Brief → Put the entries below, from the line containing "Where should I click to: Open" through the line containing "I will point(887,501).", into a Markdown table with the columns Row and Line, one numbered row per line, leaving out blank lines. Include both of those end lines.

Records provided →
[start]
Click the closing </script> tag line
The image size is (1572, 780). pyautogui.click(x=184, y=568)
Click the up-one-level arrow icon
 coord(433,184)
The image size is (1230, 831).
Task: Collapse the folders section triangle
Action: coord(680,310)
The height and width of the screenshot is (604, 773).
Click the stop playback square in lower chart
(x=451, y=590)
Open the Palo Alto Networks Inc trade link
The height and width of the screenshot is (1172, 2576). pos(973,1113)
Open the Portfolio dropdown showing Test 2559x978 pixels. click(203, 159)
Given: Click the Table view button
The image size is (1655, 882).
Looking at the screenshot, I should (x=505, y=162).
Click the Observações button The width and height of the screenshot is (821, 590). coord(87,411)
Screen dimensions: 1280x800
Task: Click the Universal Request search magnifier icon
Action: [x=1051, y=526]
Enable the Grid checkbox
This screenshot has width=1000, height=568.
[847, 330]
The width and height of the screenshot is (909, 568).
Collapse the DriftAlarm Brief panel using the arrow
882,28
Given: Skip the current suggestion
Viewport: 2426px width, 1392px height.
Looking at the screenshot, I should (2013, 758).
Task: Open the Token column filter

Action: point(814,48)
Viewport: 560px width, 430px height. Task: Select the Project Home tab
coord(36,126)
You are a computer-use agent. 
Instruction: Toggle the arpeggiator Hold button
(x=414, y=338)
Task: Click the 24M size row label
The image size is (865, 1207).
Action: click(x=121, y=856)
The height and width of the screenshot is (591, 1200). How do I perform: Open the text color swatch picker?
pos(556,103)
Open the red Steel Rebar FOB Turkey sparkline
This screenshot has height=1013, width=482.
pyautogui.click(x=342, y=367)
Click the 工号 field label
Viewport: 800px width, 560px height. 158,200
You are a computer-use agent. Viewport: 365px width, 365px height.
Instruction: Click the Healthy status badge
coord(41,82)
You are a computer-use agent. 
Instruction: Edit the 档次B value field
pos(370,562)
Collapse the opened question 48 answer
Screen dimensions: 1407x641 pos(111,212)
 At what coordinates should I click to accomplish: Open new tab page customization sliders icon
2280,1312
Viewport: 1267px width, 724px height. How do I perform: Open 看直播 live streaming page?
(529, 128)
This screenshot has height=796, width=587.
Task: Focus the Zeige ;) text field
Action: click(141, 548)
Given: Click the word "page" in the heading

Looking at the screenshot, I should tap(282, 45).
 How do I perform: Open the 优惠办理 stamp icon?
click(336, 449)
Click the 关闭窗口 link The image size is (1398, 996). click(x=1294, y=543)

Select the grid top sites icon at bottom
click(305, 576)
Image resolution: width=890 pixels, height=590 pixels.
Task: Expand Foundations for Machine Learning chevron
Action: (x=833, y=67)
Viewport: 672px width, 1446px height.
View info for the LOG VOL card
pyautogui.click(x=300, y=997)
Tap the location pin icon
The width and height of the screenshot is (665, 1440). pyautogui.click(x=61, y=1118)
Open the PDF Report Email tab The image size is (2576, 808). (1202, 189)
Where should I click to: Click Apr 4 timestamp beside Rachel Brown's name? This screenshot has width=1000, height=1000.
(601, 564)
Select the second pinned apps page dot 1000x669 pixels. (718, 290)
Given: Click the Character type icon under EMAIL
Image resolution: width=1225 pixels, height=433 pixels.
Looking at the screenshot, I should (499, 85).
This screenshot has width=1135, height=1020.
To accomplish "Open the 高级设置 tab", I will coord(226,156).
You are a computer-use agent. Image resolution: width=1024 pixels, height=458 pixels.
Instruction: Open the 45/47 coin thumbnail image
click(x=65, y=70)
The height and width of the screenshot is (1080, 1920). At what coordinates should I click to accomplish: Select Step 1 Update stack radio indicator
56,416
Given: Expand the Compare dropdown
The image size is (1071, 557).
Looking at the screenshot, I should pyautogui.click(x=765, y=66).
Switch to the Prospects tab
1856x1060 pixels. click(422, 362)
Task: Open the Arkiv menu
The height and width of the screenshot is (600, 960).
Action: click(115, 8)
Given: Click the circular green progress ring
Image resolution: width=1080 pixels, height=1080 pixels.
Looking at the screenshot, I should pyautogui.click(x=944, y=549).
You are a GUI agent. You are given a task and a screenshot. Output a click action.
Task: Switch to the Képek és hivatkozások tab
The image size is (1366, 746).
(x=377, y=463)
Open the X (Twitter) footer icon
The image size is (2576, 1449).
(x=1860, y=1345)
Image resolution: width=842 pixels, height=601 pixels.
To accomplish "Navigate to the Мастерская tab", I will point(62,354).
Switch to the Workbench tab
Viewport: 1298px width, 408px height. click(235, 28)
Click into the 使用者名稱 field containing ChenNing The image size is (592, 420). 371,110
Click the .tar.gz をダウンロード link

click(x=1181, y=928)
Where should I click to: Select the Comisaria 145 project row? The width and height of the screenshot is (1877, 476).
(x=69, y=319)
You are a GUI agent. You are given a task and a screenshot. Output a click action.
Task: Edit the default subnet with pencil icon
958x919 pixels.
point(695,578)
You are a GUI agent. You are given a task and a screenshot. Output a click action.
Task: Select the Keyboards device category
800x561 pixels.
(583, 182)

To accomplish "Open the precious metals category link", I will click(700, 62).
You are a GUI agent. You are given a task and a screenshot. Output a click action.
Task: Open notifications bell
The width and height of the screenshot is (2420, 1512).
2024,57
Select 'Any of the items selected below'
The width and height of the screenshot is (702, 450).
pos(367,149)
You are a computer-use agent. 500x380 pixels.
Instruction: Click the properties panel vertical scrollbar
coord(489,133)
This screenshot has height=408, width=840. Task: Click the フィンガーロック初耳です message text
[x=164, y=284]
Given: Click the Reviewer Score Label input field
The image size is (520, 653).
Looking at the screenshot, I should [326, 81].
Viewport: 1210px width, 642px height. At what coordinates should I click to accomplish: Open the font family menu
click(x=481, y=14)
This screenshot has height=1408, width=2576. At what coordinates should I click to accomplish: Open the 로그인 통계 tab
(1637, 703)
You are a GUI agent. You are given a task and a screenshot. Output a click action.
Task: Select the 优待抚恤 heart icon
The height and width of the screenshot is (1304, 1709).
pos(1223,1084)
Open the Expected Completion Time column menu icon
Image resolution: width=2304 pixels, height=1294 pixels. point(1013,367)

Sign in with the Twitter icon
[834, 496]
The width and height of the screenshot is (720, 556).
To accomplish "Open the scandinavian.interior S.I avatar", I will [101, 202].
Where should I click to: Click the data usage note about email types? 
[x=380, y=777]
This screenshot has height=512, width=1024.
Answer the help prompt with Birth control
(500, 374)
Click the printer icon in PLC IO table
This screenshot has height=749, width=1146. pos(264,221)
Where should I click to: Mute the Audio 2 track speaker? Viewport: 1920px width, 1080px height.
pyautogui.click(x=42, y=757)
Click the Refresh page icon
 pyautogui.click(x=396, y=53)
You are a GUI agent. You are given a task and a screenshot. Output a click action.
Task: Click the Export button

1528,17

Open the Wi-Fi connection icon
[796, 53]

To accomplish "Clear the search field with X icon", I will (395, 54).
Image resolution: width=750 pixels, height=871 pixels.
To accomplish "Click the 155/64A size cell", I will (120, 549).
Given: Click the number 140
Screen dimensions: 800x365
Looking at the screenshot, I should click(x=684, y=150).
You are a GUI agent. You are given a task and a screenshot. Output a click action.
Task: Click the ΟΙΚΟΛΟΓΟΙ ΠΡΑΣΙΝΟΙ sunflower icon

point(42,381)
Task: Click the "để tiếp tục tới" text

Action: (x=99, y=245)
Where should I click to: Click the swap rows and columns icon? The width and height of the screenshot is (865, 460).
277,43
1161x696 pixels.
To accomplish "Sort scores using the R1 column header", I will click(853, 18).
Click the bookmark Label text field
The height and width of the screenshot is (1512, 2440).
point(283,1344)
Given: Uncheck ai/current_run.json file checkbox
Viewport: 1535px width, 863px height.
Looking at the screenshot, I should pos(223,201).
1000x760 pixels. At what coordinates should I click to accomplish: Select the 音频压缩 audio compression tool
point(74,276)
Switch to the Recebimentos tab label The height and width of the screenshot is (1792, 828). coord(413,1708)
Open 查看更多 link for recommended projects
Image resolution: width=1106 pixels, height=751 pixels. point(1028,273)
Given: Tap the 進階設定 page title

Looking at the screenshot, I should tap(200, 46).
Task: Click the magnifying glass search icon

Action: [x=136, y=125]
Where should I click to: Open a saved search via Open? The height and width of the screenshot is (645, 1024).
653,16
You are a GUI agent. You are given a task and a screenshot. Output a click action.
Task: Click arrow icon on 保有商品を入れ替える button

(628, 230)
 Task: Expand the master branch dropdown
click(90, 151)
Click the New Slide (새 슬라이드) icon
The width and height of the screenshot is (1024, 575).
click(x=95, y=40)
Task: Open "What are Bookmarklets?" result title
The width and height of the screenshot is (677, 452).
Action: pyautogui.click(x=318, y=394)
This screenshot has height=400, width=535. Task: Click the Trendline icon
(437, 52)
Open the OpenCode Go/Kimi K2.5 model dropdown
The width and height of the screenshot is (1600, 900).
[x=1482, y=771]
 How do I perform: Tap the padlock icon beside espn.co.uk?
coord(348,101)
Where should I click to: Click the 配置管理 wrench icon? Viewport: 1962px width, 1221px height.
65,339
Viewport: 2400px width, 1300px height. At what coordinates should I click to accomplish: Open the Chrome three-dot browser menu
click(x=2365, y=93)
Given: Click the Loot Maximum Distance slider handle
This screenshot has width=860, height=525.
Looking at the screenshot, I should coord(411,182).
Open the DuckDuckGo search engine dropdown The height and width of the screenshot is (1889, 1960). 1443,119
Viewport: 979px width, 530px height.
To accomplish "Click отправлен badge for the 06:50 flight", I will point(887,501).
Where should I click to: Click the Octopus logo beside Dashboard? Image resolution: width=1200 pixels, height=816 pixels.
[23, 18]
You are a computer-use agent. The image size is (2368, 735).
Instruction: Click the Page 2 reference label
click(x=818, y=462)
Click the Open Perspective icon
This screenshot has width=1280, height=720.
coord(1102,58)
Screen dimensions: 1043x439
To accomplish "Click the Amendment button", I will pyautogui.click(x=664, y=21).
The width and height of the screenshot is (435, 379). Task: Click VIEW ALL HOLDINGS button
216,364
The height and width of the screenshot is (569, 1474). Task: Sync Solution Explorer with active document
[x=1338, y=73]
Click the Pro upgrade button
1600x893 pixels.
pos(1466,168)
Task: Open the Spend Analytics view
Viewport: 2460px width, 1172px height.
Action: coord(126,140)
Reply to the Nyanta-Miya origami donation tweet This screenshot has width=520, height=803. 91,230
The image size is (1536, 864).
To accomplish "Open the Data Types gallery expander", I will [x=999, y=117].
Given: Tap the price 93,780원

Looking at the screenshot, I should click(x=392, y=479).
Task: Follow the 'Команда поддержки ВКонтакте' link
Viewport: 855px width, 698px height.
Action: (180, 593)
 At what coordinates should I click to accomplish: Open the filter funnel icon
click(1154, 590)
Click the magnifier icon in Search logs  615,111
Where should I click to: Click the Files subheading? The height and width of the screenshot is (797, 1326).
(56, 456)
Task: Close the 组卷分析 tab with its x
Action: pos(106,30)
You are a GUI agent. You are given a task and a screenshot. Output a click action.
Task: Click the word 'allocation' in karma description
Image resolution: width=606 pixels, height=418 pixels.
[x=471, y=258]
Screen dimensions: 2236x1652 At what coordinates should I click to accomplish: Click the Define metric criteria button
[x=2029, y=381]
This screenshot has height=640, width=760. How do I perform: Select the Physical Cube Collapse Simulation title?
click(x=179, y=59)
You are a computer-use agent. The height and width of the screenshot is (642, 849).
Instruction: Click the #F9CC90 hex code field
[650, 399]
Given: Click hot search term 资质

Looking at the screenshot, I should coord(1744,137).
[end]
Written answer →
| Row | Line |
|---|---|
| 1 | Where should I click to: Open a saved search via Open? The height and width of the screenshot is (645, 1024). |
| 2 | 653,16 |
| 3 | You are a GUI agent. You are given a task and a screenshot. Output a click action. |
| 4 | Task: Click arrow icon on 保有商品を入れ替える button |
| 5 | (628, 230) |
| 6 |  Task: Expand the master branch dropdown |
| 7 | click(90, 151) |
| 8 | Click the New Slide (새 슬라이드) icon |
| 9 | The width and height of the screenshot is (1024, 575). |
| 10 | click(x=95, y=40) |
| 11 | Task: Open "What are Bookmarklets?" result title |
| 12 | The width and height of the screenshot is (677, 452). |
| 13 | Action: pyautogui.click(x=318, y=394) |
| 14 | This screenshot has height=400, width=535. Task: Click the Trendline icon |
| 15 | (437, 52) |
| 16 | Open the OpenCode Go/Kimi K2.5 model dropdown |
| 17 | The width and height of the screenshot is (1600, 900). |
| 18 | [x=1482, y=771] |
| 19 |  How do I perform: Tap the padlock icon beside espn.co.uk? |
| 20 | coord(348,101) |
| 21 | Where should I click to: Click the 配置管理 wrench icon? Viewport: 1962px width, 1221px height. |
| 22 | 65,339 |
| 23 | Viewport: 2400px width, 1300px height. At what coordinates should I click to accomplish: Open the Chrome three-dot browser menu |
| 24 | click(x=2365, y=93) |
| 25 | Given: Click the Loot Maximum Distance slider handle |
| 26 | This screenshot has width=860, height=525. |
| 27 | Looking at the screenshot, I should coord(411,182). |
| 28 | Open the DuckDuckGo search engine dropdown The height and width of the screenshot is (1889, 1960). 1443,119 |
| 29 | Viewport: 979px width, 530px height. |
| 30 | To accomplish "Click отправлен badge for the 06:50 flight", I will point(887,501). |